Selon la banque, un spécialiste des prêts hypothécaires commence généralement par discuter avec les demandeurs conjoints pour les aviser, entre autres, qu’il sera nécessaire de discuter des actifs et des dettes de chacun. Si l’une des parties présente une objection, le spécialiste offre des options. Par exemple, il peut s’entretenir individuellement avec chacun des conjoints pour discuter de ses dettes et de ses actifs, ou proposer une demande de prêt hypothécaire à un seul demandeur. Si aucune des parties ne s’oppose, la banque considère qu’il est raisonnable de poursuivre en se fondant sur le consentement implicite à la communication.
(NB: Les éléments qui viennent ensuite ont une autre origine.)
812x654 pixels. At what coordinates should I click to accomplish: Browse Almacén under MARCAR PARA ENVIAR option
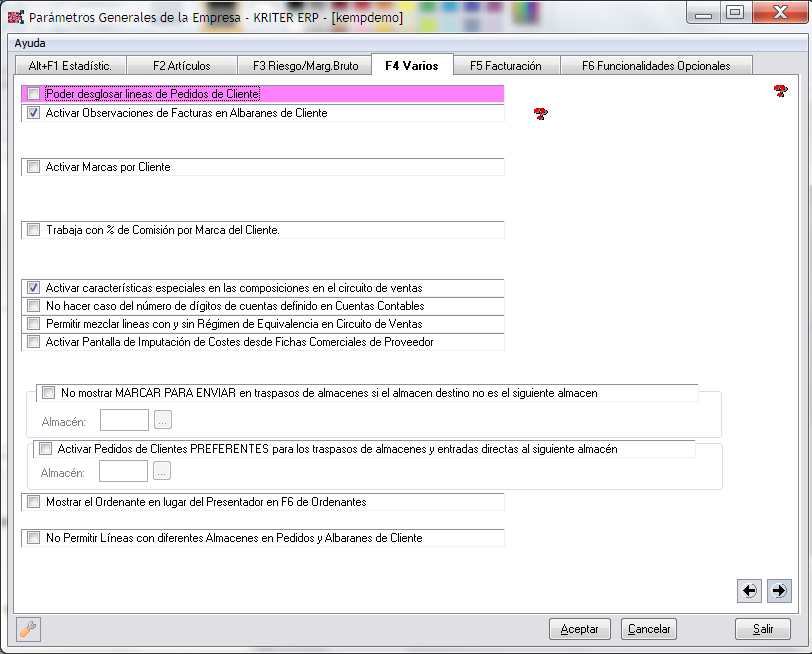(x=162, y=421)
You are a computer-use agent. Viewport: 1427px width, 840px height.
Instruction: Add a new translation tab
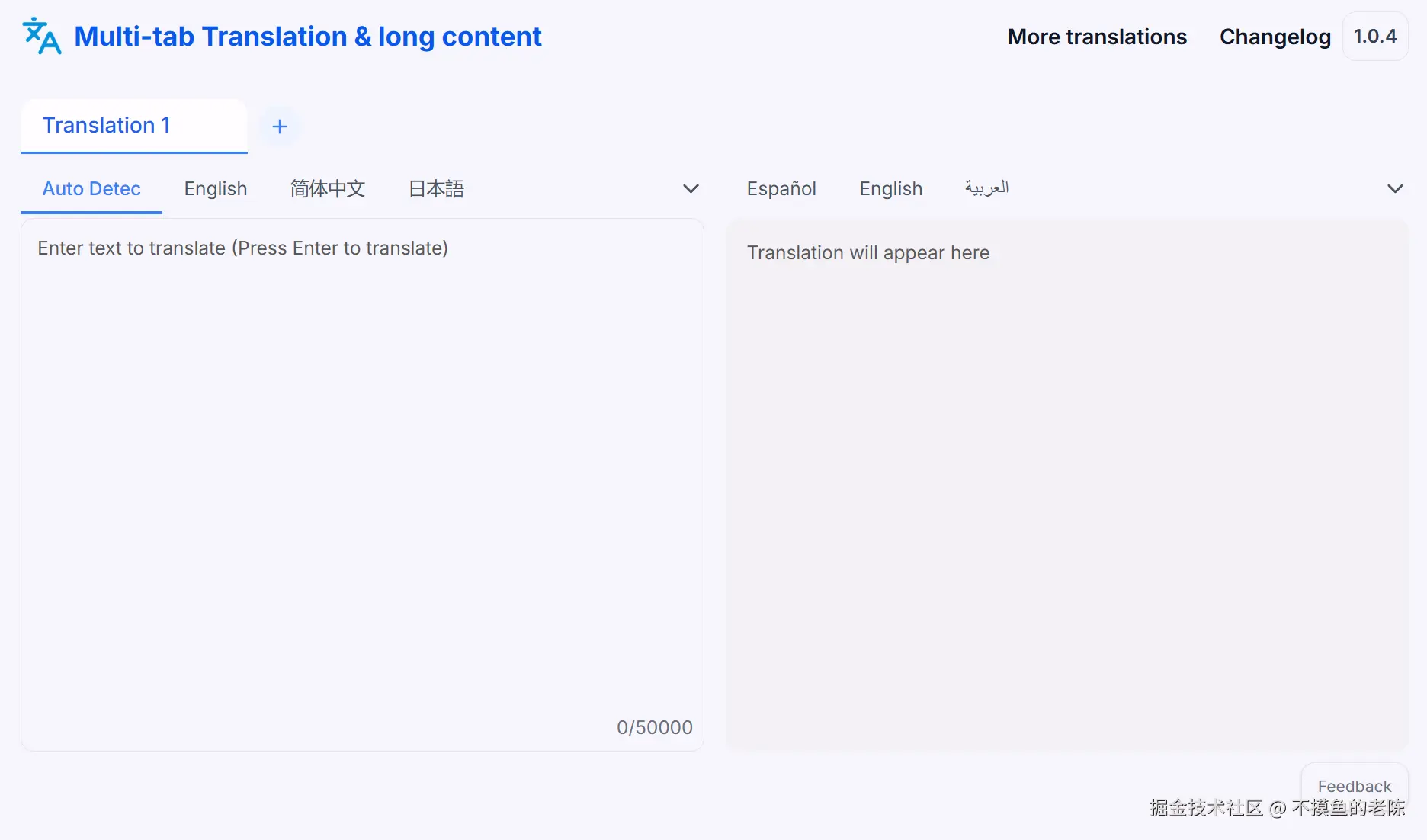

Dans ce cas précis, la banque a dit croire que chacun des débiteurs hypothécaires avait implicitement accepté de discuter de sa situation financière en présence de l’autre.

Nous avons toutefois conclu que la banque n’avait pas fait un effort raisonnable pour s’assurer que chacun des membres du couple comprenne à quelles fins ses renseignements financiers seraient communiqués à l’autre au moment de la présentation d’une demande d’emprunt hypothécaire conjoint. La spécialiste n’a pas suivi la procédure habituelle de la banque, qui consiste à aviser les demandeurs d’un prêt hypothécaire conjoint qu’il sera nécessaire de discuter des actifs et des dettes de chacun.

De toute façon, même si la spécialiste croyait que chacun des demandeurs avait implicitement consenti à ce que ses renseignements financiers soient communiqués à l’autre, le fait que l’épouse ne connaisse manifestement pas la situation financière de son époux aurait dû lui faire comprendre que la présomption de consentement implicite n’était plus raisonnable ou appropriée. L’employée de la banque aurait minimalement dû clarifier la situation avant de communiquer d’autres renseignements. Après l’enquête, le Commissariat est plutôt d’avis que la spécialiste a bel et bien divulgué les renseignements personnels du plaignant à son épouse.

Dans ses conclusions antérieures, le Commissariat a maintes fois reconnu le bien‑fondé du principe selon lequel les renseignements personnels ne doivent pas être communiqués aux conjoints sans leur consentement. Il a établi une norme de notification élevée à cet égard.

En résumé, la banque n’a pas établi, sur une base raisonnable, que le consentement du client avait été obtenu. Elle ne bénéficiait donc pas d’un consentement valable pour communiquer les renseignements personnels de ce dernier à son épouse.

Toutefois, l’incident en question découle d’une erreur ponctuelle d’une employée. La banque a réagi adéquatement et a adopté des pratiques raisonnables pour protéger les renseignements financiers des demandeurs d’un prêt hypothécaire conjoint.

Conclusion

Par conséquent, la commissaire adjointe a conclu que la plainte était fondée et résolue.